Penguatan dolar AS juga didorong oleh data yang menunjukkan kepercayaan konsumen di Amerika Serikat pada Mei jauh lebih baik dari perkiraan para ekonom. Ini menjadi sinyal positif bagi pasar bahwa ekonomi AS tetap tangguh meski di tengah ketidakpastian global.
Sementara itu, euro turut tertekan oleh data inflasi Prancis yang turun ke level terendah sejak Desember 2020. Penurunan inflasi ini menambah tekanan terhadap mata uang tunggal Eropa tersebut.
Keputusan Presiden AS Donald Trump yang membatalkan ancaman tarif 50% atas impor dari Uni Eropa juga menjadi katalis penguatan dolar. Menurut Uni Eropa, keputusan ini memberikan “dorongan baru” untuk melanjutkan pembicaraan dagang.
Sebelumnya, pasar khawatir bahwa tarif bisa memperlambat pertumbuhan ekonomi dan memicu inflasi kembali. Namun, sejak Amerika Serikat dan Tiongkok sepakat untuk memangkas tarif mereka awal bulan ini, kekhawatiran itu mulai mereda.
Meski begitu, dalam jangka menengah hingga panjang, pandangan terhadap dolar AS masih cenderung negatif. “Kita masih berada di lingkungan yang mendukung pelemahan dolar AS dalam jangka menengah hingga panjang,” kata Theoret.
Presiden Bank Sentral Eropa, Christine Lagarde, juga menyampaikan bahwa euro bisa menjadi alternatif yang layak bagi dolar AS. Namun, hal itu hanya bisa terjadi jika negara-negara Uni Eropa mampu memperkuat arsitektur keuangan dan keamanannya.

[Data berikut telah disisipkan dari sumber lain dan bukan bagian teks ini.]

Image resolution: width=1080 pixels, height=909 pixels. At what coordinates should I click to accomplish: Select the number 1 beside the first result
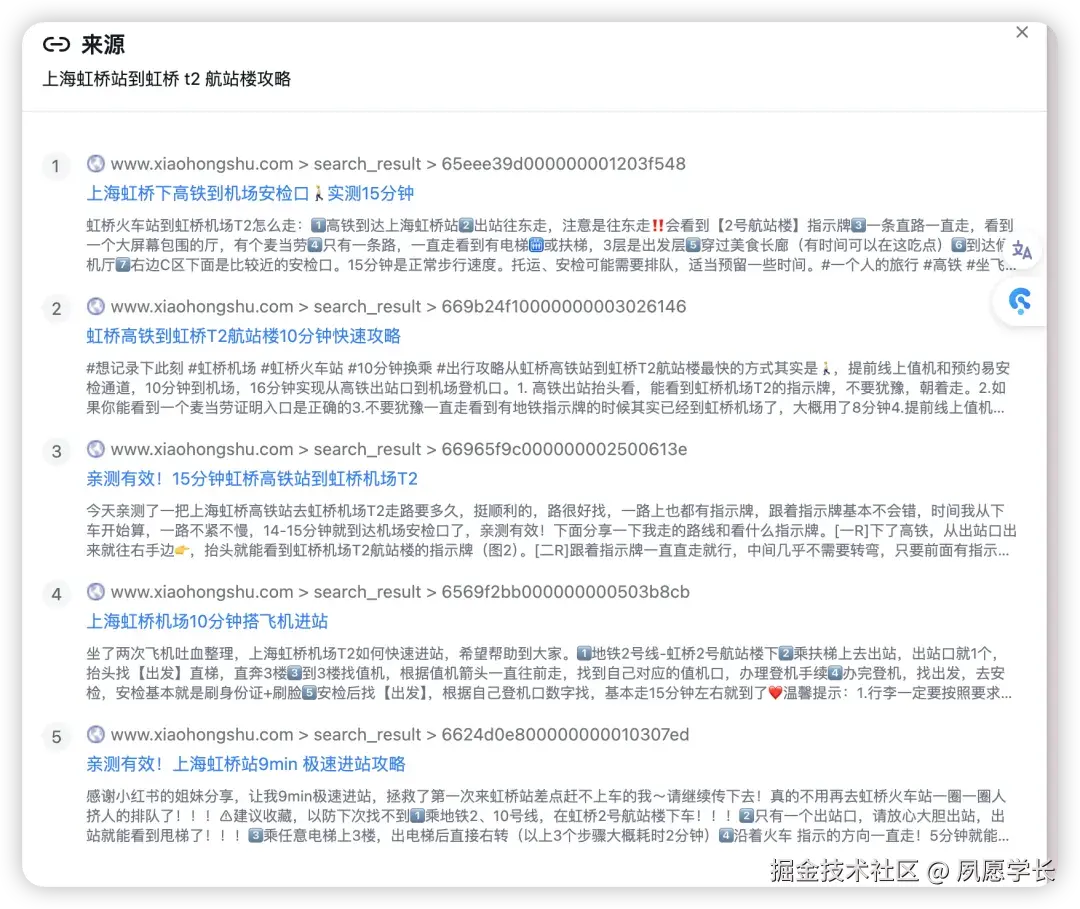click(x=56, y=166)
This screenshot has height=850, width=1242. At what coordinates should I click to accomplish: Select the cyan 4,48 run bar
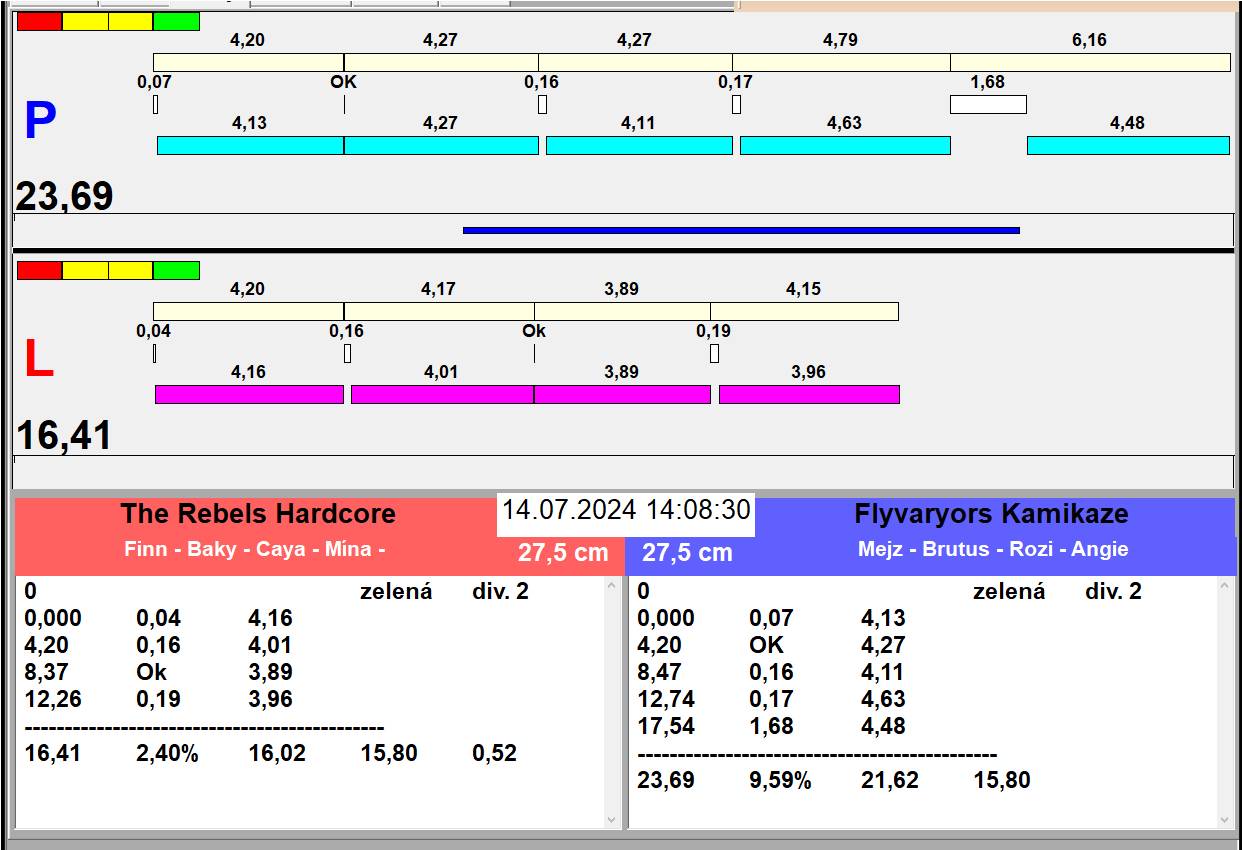pyautogui.click(x=1127, y=145)
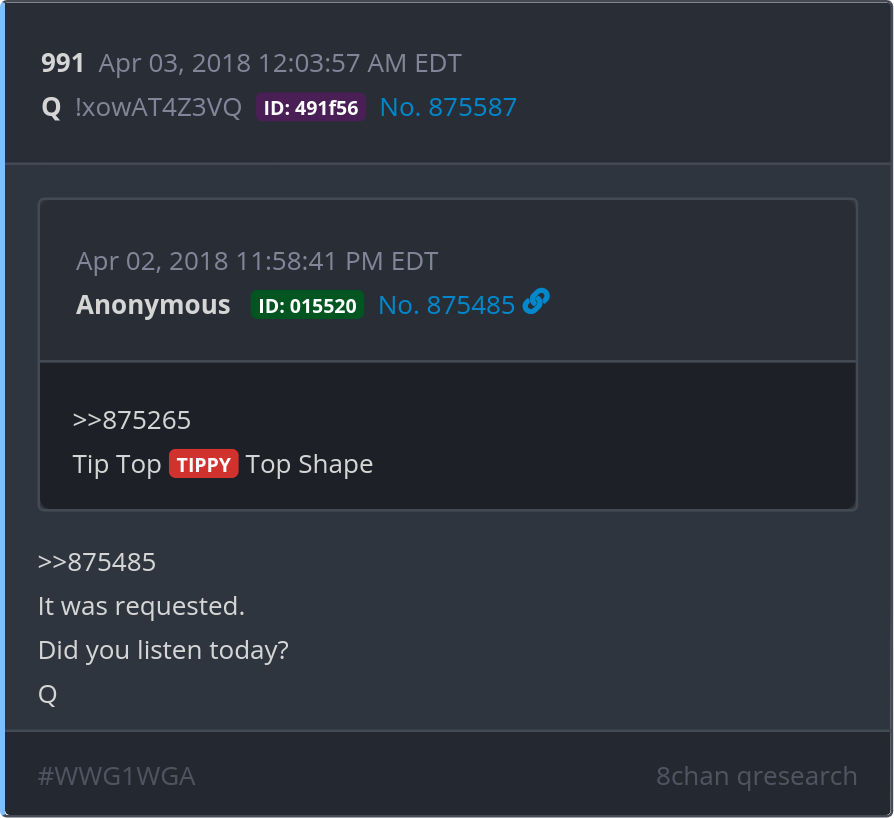
Task: Click the Apr 03, 2018 timestamp
Action: [280, 63]
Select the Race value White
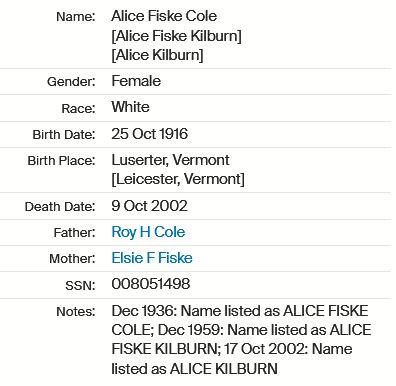The image size is (396, 386). tap(130, 107)
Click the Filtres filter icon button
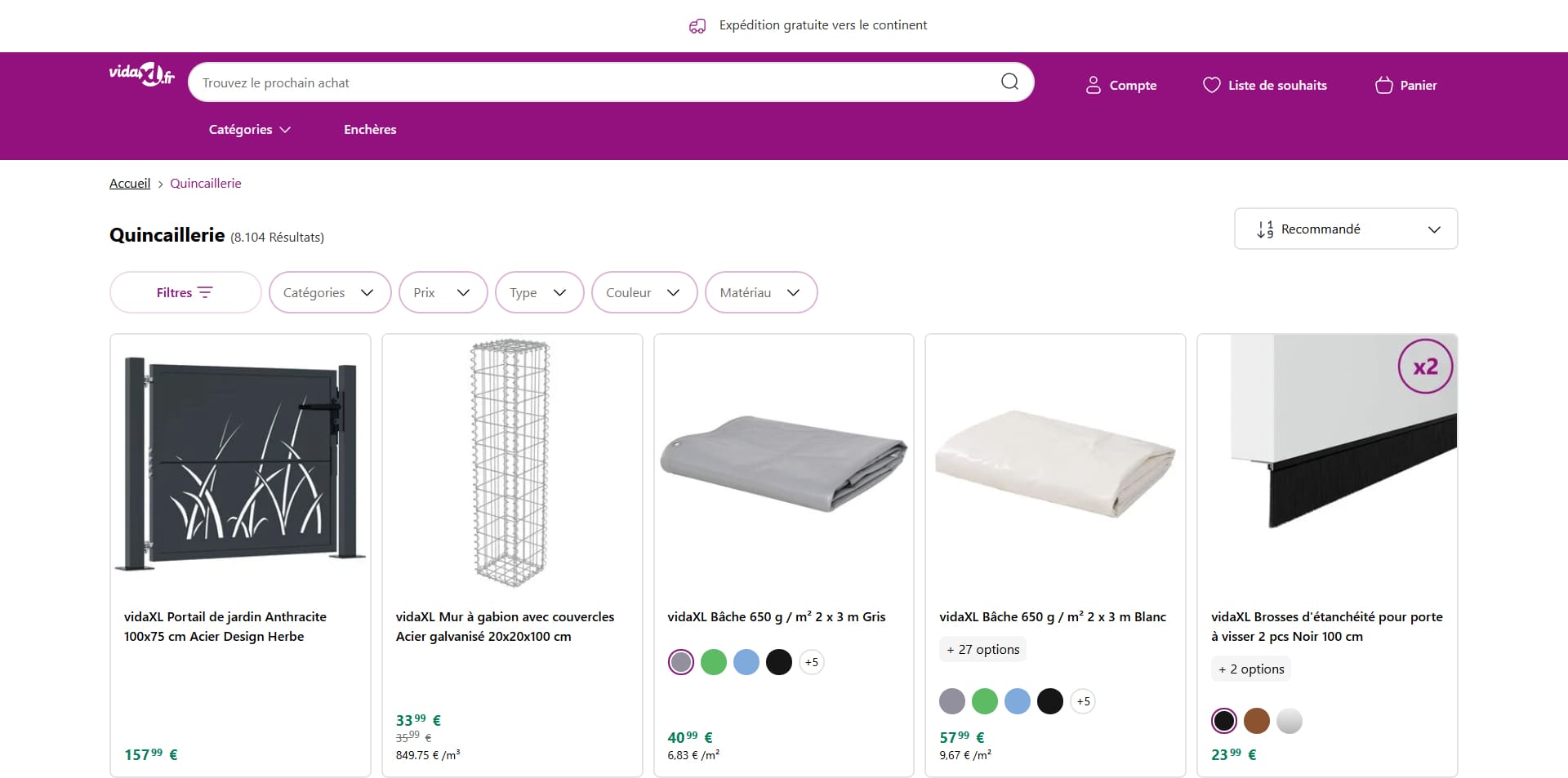Screen dimensions: 1568x778 185,292
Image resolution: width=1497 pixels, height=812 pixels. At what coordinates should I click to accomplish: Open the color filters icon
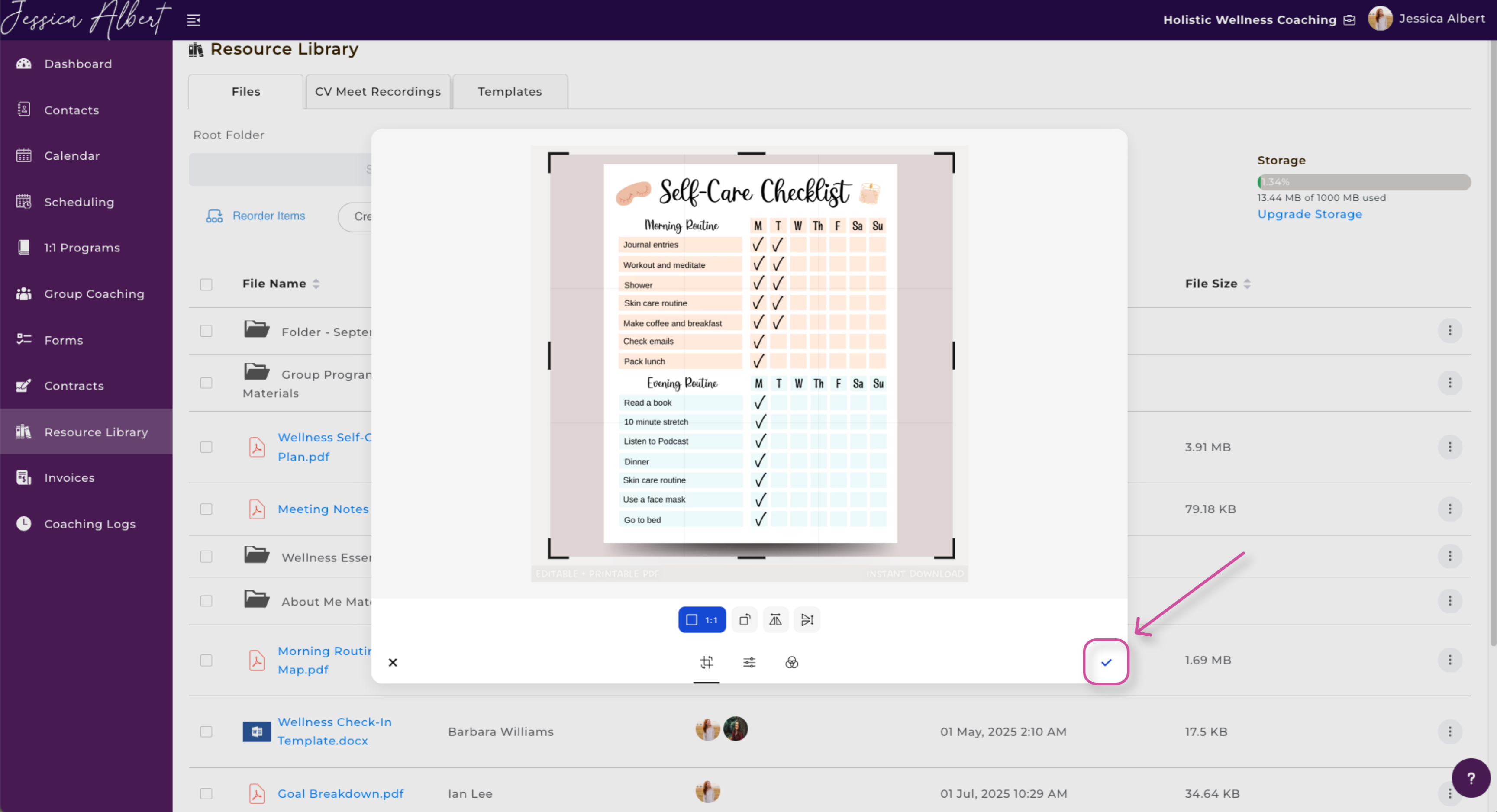[791, 662]
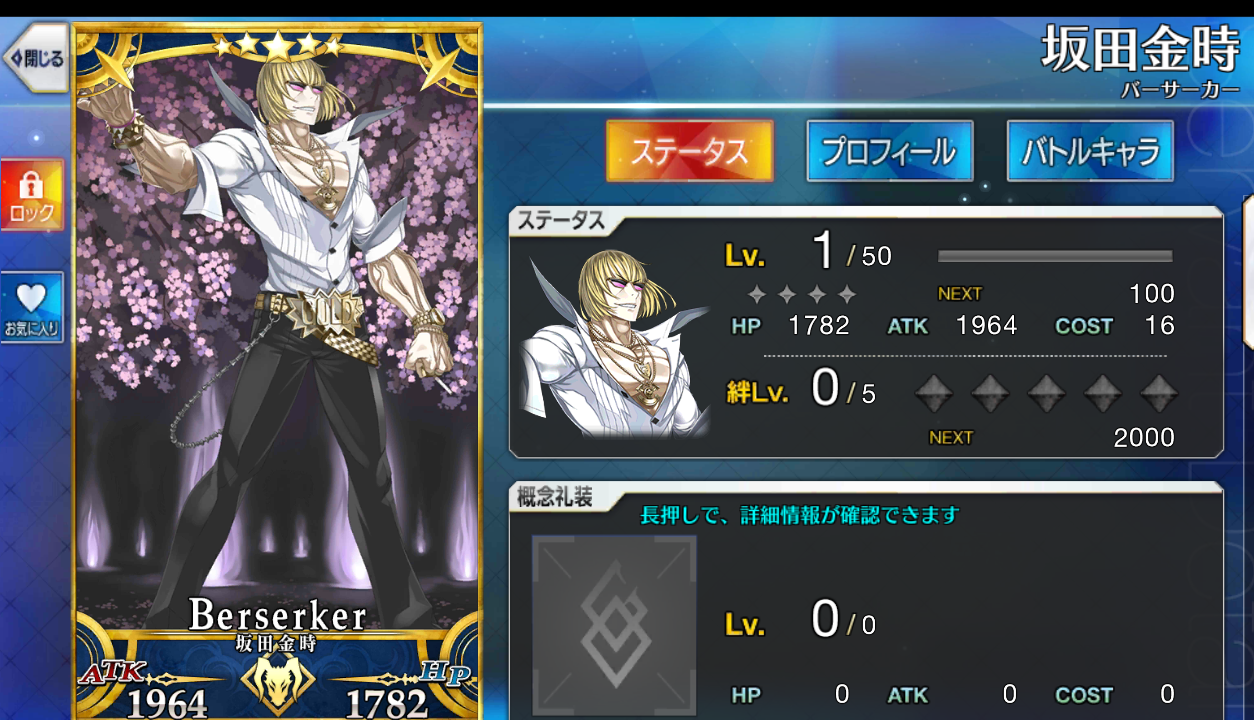
Task: Click the third bond level diamond icon
Action: pyautogui.click(x=1047, y=393)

Investor kini menanti kelanjutan proses pengesahan rancangan undang-undang belanja dan pajak di Kongres AS. RUU ini diperkirakan akan menambah triliunan dolar utang baru.
Partai Republik di Senat menyatakan akan mendorong perubahan besar terhadap RUU tersebut setelah sebelumnya lolos tipis di DPR AS.